Coronavirus disease (COVID-19): Tobacco

25 May 2022 | Q&A

Tobacco compromises lung function, and COVID-19 primarily affects the lungs. Smoking tobacco is also a known risk factor for severe disease from many respiratory infections, including coronaviruses SARS (first identified in 2003) and MERS-CoV (first documented in June 2012). Smoking also impairs the immune system and previous studies have established that tobacco use is linked with poorer outcomes for people with TB and pneumonia.

Evidence indicates that smokers are more likely to suffer more severe outcomes of COVID-19, such as admission into intensive care units and death, than never smokers.  Furthermore, severe forms of COVID-19 or deaths due to COVID-19 are more frequent in people with comorbidities that are related to tobacco use, including COPD, lung cancer and cardiovascular diseases. There is currently only limited information on COVID-19 in relation to other tobacco products (e.g. heated tobacco products, waterpipe, cigars) and electronic nicotine delivery systems (e.g. e-cigarettes), although these products are thought to play an unfavourable role in COVID-19 severity.

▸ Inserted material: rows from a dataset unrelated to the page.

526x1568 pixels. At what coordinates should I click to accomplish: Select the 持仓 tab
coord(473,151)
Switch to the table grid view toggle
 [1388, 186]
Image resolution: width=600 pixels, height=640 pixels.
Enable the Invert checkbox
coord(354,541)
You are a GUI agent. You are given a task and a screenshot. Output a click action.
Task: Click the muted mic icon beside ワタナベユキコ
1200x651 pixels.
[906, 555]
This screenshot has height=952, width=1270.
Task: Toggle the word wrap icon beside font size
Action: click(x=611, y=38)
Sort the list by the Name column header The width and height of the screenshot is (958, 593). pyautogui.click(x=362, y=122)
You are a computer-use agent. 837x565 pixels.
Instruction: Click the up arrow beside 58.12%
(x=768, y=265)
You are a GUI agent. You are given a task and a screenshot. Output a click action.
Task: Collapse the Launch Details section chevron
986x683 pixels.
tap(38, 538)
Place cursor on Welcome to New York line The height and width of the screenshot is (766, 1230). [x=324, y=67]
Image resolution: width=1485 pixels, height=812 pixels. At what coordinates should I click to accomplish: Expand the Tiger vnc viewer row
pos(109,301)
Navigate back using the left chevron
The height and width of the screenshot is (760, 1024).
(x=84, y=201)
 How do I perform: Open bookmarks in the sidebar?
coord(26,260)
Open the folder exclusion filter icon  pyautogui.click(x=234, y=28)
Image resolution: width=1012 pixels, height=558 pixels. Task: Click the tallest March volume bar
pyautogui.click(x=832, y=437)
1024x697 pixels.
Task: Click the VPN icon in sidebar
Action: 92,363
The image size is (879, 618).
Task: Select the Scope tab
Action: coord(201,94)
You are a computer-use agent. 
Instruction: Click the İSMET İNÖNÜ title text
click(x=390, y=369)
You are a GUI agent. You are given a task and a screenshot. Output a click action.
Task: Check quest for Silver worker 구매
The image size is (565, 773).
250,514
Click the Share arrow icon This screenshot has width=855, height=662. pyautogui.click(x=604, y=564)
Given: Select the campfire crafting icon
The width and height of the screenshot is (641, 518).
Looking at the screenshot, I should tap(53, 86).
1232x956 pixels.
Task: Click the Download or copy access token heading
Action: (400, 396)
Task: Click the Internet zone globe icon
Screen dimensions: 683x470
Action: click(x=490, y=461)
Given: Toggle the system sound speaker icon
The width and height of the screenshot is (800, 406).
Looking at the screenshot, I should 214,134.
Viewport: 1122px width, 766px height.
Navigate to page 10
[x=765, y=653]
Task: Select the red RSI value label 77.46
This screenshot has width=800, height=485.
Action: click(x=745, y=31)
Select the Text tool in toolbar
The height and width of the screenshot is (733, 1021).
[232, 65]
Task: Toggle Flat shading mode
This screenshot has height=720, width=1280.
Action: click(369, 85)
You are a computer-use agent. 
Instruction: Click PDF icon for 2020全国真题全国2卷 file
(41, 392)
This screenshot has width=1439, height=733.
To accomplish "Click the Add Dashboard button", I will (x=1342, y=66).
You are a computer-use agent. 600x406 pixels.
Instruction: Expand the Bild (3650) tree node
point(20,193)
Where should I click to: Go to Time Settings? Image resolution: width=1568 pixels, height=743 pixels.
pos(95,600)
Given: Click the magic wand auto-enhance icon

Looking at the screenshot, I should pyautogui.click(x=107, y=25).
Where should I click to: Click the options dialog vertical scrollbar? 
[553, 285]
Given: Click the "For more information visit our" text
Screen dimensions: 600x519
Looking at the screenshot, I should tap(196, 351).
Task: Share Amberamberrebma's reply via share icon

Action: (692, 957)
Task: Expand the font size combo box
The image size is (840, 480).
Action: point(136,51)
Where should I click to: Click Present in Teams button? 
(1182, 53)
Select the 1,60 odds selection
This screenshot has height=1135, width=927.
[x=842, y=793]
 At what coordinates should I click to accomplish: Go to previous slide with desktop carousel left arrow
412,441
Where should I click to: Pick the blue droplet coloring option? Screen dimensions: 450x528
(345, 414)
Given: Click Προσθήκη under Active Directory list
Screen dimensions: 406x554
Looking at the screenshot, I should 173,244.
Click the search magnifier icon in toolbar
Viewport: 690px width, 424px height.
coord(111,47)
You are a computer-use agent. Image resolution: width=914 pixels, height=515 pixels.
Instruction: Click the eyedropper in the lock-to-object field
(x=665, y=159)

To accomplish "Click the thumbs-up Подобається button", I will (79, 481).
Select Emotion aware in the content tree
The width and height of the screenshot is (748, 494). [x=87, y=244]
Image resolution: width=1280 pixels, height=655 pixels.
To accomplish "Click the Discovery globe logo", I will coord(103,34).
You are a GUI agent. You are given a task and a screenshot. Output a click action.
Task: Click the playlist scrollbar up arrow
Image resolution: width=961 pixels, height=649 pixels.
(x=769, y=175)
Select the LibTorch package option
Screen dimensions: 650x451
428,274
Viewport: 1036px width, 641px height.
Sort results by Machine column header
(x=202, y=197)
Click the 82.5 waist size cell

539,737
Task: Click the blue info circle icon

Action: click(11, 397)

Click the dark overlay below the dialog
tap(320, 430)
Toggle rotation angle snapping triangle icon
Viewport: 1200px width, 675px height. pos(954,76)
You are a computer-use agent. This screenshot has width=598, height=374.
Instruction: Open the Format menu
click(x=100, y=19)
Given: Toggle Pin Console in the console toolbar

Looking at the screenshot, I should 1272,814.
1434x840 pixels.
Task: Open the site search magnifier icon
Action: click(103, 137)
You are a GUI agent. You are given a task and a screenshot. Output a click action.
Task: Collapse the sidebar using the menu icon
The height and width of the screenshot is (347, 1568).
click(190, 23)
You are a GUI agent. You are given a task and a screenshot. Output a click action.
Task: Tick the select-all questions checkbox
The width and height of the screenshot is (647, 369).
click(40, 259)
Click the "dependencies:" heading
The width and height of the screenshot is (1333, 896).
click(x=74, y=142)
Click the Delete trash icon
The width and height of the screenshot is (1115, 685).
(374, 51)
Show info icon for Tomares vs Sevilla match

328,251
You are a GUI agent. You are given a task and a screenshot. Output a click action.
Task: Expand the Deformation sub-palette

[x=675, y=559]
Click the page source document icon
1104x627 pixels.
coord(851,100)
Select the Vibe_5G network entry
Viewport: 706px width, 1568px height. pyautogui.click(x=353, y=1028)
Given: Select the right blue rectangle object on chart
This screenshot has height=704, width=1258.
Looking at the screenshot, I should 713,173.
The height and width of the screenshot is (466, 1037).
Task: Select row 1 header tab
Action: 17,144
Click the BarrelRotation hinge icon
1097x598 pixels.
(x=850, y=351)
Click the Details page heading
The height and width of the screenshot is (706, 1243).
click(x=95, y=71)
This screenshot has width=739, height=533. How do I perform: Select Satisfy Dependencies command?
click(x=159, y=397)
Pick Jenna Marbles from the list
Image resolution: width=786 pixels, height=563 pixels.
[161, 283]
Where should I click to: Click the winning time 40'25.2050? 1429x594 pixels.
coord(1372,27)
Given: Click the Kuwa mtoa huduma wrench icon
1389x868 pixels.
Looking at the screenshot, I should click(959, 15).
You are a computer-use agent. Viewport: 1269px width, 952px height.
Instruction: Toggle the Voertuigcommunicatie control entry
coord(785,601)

There is currently limited evidence about the relationship between e-cigarette use and COVID-19. However, existing evidence indicates that electronic nicotine delivery systems (ENDS) and electronic non-nicotine delivery systems (ENNDS), more commonly referred to as e-cigarettes, are harmful and increase the risk of heart disease and lung disorders. Given that the COVID-19 virus affects the respiratory tract, e-cigarette use may increase the risk of infection or severity of outcomes due to COVID-19.    

Using smokeless tobacco often involves some hand to mouth contact. Another risk associated with using smokeless tobacco products, like chewing tobacco, is that the virus can be spread when the user spits out the excess saliva produced during the chewing process.

Given the risks to health that tobacco use causes, WHO recommends quitting tobacco use. Quitting will help your lungs and heart to work better from the moment you stop. Within 20 minutes of quitting, elevated heart rate and blood pressure drop. After 12 hours, the carbon monoxide level in the bloodstream drops to normal. Within 2–12 weeks, circulation improves and lung function increases. After 1–9 months, coughing and shortness of breath decrease. Quitting will help to protect your loved ones, especially children, from exposure to second-hand smoke. 

WHO recommends the use of proven interventions such as toll-free quit lines, mobile text-messaging cessation programmes, and nicotine replacement therapies (NRTs), among others, for quitting tobacco use. 

  • If you smoke, use e-cigarettes or use smokeless tobacco, now is a good time to quit completely.
  • Do not share devices like waterpipes and e-cigarettes.
  • Spread the word about the risks of smoking, using e-cigarettes and using smokeless tobacco.
  • Protect others from the harms of second-hand smoke.
  • Know the importance of washing your hands, physical distancing, and not sharing any smoking or e-cigarette products.
  • Do not spit in public places. 

There is currently insufficient information to confirm any link between nicotine in the prevention or treatment of COVID-19. WHO urges researchers, scientists and the media to be cautious about amplifying unproven claims that tobacco or nicotine could reduce the risk of COVID-19. WHO is constantly evaluating new research, including that which examines the link between tobacco use, nicotine use, and COVID-19.